Craigie filed his application on October 16, 1984, alleging an inability to work since August 15, 1981 due to disabling nerve damage and problems with his back and legs. After his application was rejected, Craigie asked for and obtained a hearing before an administrative law judge who, on June 13, 1985, issued a decision that Craigie was not entitled "to a period of disability or to disability insurance benefits" as he has not been under a disability as defined in 42 U.S.C. § 423(d)(1)(A). After Craigie's request for review by the Appeals Council was rejected, he brought this action against the Secretary of Health and Human Services in the district court. The parties made cross-motions for summary judgment which were referred to a magistrate who filed a report recommending that Craigie's motion be denied and the secretary's be granted. The district judge adopted the report and on February 13, 1987 entered summary judgment for the secretary. Craigie appeals from that order.
In rejecting Craigie's claim the administrative law judge went through the sequential application of the five-point analysis set forth in 20 C.F.R. § 404.1520. Craigie's application was rejected because the judge was not persuaded that Craigie was totally precluded from performing light and sedentary exertional chores and was capable of performing work which exists in significant numbers in the national and regional economies. See 42 U.S.C. § 423(d)(2)(A). He further indicated that while Craigie's medically demonstrable impairments have prevented him from engaging in his past relevant work, this did not bar him from other substantial gainful activity.
We have reviewed this matter mindful that we must affirm if the conclusion reached in the administrative proceeding is supported by substantial evidence. 42 U.S.C. § 405(g); Simmonds v. Heckler, 807 F.2d 54, 58 (3d Cir. 1986). Here it clearly is. Dr. Vincent D. Stravino, who treated Craigie and is a specialist in physical medicine and rehabilitation, in his report of November 17, 1981 indicated that he believed, depending upon his progress, that Craigie would be able to return to his previous job as a machinist. In a report of February 24, 1982, Stravino indicated that while he doubted Craigie could return to his previous job he "is certainly employable at some position." By March 24, 1982 Craigie had made enough progress that Stravino said that it was possible he might be able to work as a machinist. Stravino's report of May 27, 1982 said Craigie was employable with some restrictions governing excessive bending and lifting. On August 8, 1983 Stravino said Craigie could function at a low level performing sedentary to light employment. On January 4, 1984 Stravino found he was "symptomatic but functioning OK." On April 2, 1985 Dr. Stravino found that Craigie was stable. Thus, though it is obvious from Stravino's examinations that Craigie has suffered some impairment, his conclusions support the result reached by the administrative law judge.

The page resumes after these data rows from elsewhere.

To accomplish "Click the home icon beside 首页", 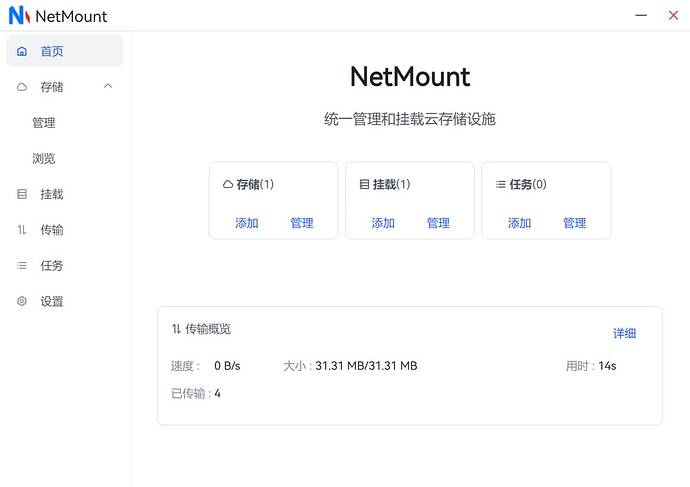I will click(22, 51).
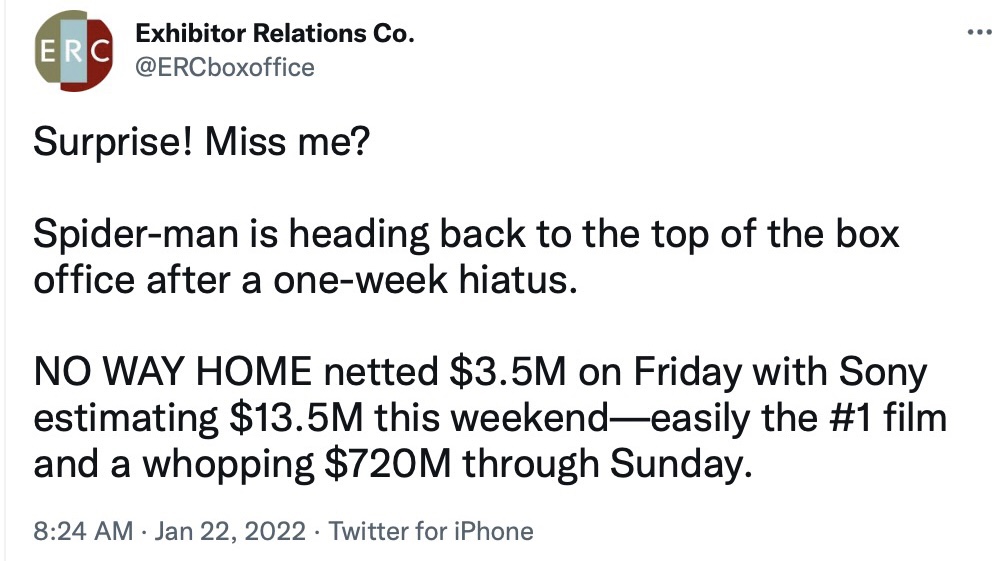This screenshot has width=1006, height=561.
Task: Open the @ERCboxoffice handle link
Action: (x=225, y=67)
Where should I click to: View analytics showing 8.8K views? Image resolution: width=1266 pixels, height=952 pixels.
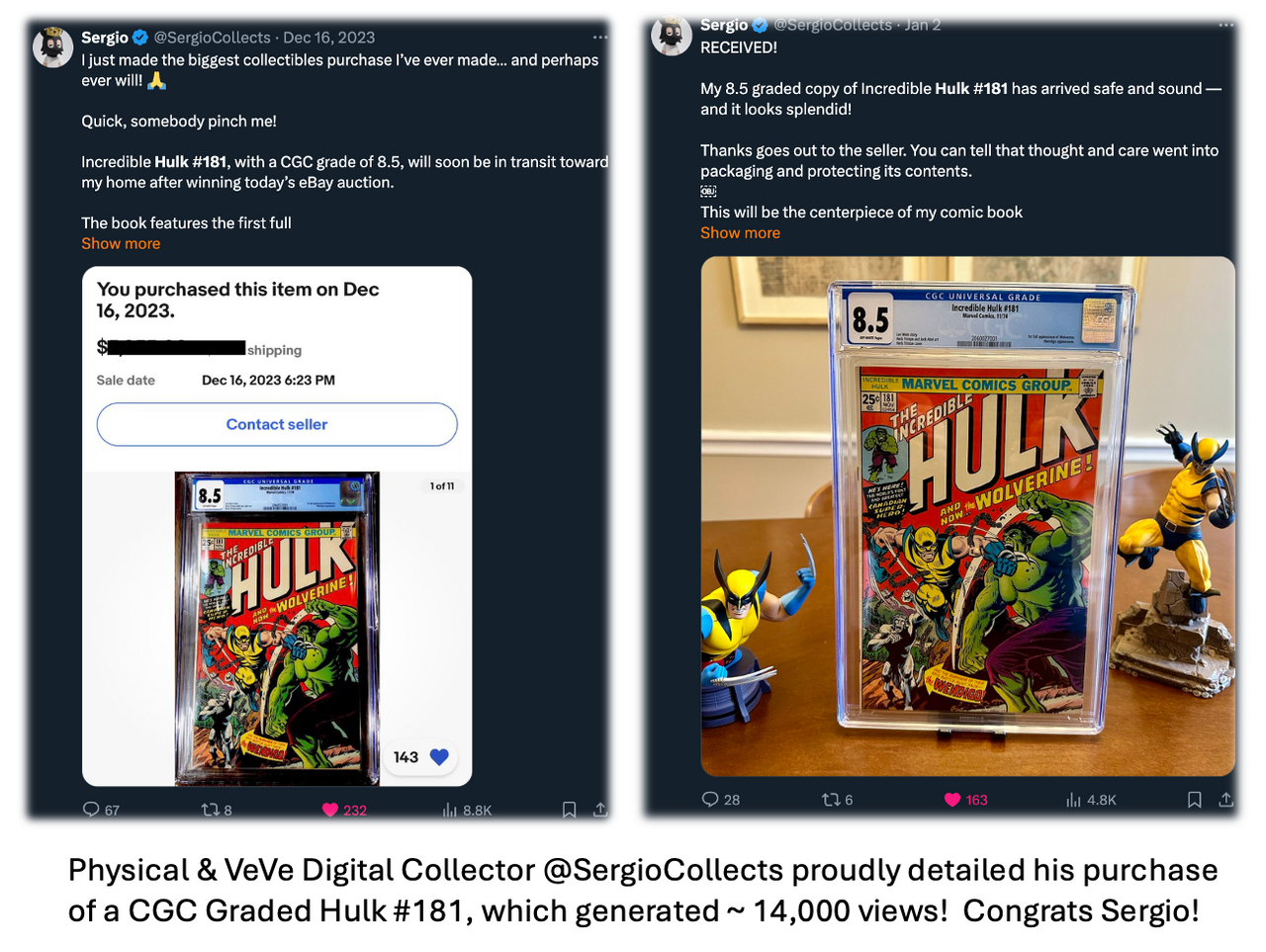467,810
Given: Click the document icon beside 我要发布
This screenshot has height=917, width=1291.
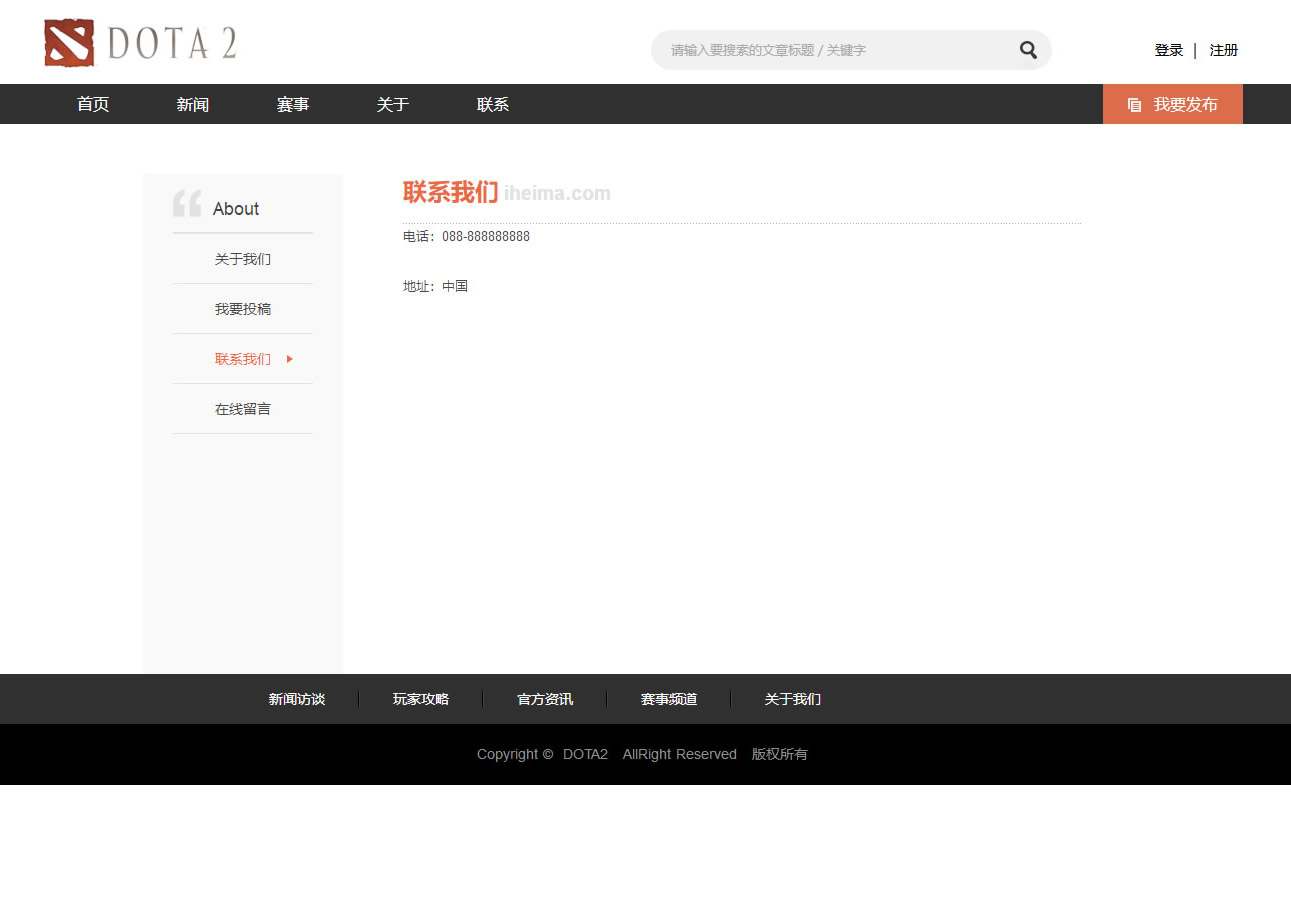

We recognize, of course, that Craigie's complaints were largely based on the pain he claimed to have suffered. However, these complaints were not given complete credence by the administrative law judge and we do not see why he erred in this. The judge rejected the claims of pain only when it failed to persuade him that Dr. Stravino's assessment of Craigie's residual capacity was incorrect.
We have not overlooked the fact that Joseph A. Szuhay, a vocational expert, supported Craigie's claim that he could not perform sedentary or light work. But this opinion was based in part on symptoms described by Craigie. Inasmuch as the administrative law judge did not have to accept Craigie's testimony, he did not have to credit the expert testimony that was predicated upon it. In fact, based on Craigie's reduced functional capacity, but without consideration of all the symptoms described by Craigie, Szuhay indicated there were about 200 jobs in the light exertional category within his capabilities in his region. This is a clear indication that there exists in the national economy other substantial gainful work which Craigie can perform. See Dumas v. Schweiker, 712 F.2d 1545 (2d Cir. 1983).
In view of the aforesaid and our overall examination of the record, we cannot say that the administrative law judge erred. Consequently, the order for summary judgment of February 13, 1987 will be affirmed.